Infrastruktur marode, weil die Politik geschlafen hat

Der Unionsfraktionsvize im Bundestag Thorsten Frei ist einer der Scharfmacher in Migrationsfragen. Ungeniert philosophiert er öffentlich über "die angespannte Infrastruktur im Land", natürlich nicht verbunden mit dem christlichen Appell "Zusammenstehen und die Krise bewältigen", sondern mit der klaren Botschaft, Geflüchtete müssten entweder von sich aus wegbleiben oder eben weggehalten werden. Dabei bringt er nicht einmal den Mut auf, zu differenzieren zwischen Ukrainer:innen und Menschen, die in der Hoffnung auf Asyl nach Deutschland kommen. Und in seiner langen Zeit als Oberbürgermeister von Donaueschingen von 2004 bis 2013 ist die Stadt übrigens nicht eben aufgefallen durch leuchtturmartigen sozialen Wohnungsbau.

An Letzterem zeigt sich, wie unsachgemäß und verharmlosend es ist, Geflüchteten eine Hauptschuld an den diversen Schwierigkeiten zuzuschieben. In Baden-Württemberg wird seit einem Vierteljahrhundert und in Wellen immer zu wenig gebaut. 1992 freute sich der stellvertretende Ministerpräsident Dieter Spöri (SPD) über 9.000 Genehmigungen in einem Monat und pries diese Marke als "20-Jahres-Hoch". Mit dem war es bald vorbei. Und alle Warnungen, mal aus der Bauwirtschaft, mal vom Mieterbund, von Handwerk und Gewerbe oder den Bausparkassen, wurden in den Wind geschlagen, immer in der unerfüllbaren Hoffnung, die unsichtbare Hand des Marktes würde für Wunder sorgen. Davon allerdings konnte keine Rede sein – nicht im regulären und erst recht nicht im sozialen Wohnungsbau.

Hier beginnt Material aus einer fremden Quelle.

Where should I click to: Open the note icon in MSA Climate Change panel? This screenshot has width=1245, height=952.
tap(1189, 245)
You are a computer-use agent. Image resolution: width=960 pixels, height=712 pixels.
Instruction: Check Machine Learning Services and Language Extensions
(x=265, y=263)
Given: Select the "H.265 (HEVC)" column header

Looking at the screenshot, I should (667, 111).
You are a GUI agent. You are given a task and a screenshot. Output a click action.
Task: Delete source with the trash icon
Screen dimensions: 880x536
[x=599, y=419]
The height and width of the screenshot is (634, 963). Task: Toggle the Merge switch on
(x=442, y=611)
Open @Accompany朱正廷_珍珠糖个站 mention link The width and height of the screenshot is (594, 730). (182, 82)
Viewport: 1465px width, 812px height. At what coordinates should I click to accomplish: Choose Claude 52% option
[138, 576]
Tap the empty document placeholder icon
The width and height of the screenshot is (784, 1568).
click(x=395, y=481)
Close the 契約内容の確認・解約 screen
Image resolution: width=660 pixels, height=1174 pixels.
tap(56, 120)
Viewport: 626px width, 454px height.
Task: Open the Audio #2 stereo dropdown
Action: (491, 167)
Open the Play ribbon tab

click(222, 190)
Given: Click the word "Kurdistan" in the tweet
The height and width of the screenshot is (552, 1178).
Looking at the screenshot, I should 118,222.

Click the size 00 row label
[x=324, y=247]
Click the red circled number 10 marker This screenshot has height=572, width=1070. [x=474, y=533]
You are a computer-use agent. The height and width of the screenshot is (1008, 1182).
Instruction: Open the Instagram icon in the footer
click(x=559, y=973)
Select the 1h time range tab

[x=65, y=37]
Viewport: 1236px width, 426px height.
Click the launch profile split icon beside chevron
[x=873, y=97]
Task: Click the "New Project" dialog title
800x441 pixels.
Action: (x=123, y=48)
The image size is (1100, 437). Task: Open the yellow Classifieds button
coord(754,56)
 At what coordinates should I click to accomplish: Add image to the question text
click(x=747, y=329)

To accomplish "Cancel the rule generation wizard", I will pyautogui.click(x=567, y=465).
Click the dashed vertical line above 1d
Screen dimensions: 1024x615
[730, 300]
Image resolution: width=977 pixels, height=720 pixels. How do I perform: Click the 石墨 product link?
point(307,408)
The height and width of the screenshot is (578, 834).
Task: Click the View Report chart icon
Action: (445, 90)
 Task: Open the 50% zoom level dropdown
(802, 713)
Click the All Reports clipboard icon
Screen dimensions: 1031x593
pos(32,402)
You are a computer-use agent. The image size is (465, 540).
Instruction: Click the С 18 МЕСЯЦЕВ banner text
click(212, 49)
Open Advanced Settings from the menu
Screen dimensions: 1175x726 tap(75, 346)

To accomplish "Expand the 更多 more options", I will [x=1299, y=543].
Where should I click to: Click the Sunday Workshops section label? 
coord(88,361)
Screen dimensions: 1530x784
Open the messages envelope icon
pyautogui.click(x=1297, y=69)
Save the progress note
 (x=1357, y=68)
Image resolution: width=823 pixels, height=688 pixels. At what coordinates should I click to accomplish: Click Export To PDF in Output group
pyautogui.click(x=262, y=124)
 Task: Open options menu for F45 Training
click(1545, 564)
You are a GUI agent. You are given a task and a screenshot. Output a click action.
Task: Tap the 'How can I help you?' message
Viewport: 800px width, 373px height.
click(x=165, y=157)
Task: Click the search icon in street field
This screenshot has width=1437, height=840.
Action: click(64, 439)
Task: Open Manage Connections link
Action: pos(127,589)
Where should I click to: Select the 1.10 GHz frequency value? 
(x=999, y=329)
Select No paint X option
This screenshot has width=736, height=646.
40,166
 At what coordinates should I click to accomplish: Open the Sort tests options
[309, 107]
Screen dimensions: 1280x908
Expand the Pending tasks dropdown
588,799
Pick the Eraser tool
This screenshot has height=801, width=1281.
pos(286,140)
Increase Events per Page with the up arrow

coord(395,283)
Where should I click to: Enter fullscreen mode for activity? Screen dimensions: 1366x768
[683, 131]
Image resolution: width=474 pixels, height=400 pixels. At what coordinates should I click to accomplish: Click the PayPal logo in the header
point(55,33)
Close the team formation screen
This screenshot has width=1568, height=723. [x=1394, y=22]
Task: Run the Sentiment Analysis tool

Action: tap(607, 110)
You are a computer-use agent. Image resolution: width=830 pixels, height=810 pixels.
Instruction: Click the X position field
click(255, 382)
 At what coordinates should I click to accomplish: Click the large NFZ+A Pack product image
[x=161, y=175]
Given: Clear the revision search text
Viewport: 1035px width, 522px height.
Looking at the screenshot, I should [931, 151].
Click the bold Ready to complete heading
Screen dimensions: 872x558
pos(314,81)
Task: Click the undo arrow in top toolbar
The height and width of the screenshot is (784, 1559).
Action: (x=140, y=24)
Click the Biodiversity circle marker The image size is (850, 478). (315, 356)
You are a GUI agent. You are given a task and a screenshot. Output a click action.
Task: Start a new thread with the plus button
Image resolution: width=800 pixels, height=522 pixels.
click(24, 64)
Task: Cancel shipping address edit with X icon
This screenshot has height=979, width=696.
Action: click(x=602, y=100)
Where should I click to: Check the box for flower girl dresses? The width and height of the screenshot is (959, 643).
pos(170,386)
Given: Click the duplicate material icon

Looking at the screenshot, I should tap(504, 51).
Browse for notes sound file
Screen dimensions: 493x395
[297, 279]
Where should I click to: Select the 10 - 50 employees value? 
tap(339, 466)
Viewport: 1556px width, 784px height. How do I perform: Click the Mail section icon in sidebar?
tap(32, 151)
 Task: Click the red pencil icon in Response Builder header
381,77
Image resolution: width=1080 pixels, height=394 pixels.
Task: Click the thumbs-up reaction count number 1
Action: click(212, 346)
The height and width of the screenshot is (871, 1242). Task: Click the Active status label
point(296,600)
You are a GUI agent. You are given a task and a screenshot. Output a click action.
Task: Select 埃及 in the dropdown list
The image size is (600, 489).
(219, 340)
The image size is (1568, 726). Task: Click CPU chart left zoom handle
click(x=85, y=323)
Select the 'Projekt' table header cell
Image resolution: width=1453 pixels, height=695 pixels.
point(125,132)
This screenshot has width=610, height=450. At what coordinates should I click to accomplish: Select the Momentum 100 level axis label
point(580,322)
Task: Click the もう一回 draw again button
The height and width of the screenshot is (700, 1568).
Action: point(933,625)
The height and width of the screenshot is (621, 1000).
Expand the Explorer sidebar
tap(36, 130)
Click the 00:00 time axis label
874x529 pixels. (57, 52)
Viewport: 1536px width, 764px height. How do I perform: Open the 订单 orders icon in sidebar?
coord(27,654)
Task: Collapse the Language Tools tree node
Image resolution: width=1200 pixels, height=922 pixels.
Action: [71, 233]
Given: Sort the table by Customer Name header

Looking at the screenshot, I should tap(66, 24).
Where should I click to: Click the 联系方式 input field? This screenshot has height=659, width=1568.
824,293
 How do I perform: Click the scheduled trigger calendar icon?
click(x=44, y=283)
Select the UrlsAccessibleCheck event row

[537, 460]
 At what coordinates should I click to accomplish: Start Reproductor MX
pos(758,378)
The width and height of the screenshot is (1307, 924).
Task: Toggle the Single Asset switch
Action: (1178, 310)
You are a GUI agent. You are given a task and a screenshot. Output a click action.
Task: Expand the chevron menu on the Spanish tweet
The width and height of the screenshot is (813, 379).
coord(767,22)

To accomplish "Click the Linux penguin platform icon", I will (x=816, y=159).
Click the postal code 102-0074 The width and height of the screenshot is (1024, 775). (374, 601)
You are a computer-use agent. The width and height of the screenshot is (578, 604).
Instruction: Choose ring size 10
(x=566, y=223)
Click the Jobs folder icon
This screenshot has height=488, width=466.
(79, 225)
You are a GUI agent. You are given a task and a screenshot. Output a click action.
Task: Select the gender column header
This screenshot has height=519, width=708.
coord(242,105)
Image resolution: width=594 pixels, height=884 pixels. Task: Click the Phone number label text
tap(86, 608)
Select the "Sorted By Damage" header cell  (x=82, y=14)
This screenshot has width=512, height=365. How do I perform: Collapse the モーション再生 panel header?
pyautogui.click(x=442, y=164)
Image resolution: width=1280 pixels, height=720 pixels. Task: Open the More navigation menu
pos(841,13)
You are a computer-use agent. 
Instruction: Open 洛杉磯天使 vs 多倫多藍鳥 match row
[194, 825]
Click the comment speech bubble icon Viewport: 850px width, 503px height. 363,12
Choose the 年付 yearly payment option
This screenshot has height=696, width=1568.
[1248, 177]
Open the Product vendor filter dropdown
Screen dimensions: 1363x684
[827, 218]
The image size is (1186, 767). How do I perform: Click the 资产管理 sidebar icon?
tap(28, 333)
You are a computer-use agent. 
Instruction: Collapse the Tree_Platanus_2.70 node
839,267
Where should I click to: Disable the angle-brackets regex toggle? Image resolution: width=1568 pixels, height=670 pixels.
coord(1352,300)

Schon vor sieben Jahren analysierte "Prognos" im Auftrag der L-Bank die zwischen Main und Bodensee "aufgelaufene Baulücke" von 88.000 Wohnungen. "Jetzt können wir unser weiteres Handeln nicht zielgerichtet ausrichten", behauptete die zuständige Wirtschaftsministerin Nicole Hoffmeister-Kraut (CDU). Geschehen, um dem Bedarf zu entsprechen, ist wenig bis nichts – trotz der Schaffung eines eigenen Ministeriums 2021, an dessen Spitze Nicole Razavi rückte, ebenfalls CDU. Und der von Kretschmann höchstpersönlich initiierte und seit Juni 2022 laufende Strategiedialog "Bezahlbares Wohnen und Innovatives Bauen" droht nach Einschätzung beteiligter Fachleute an die Wand zu fahren.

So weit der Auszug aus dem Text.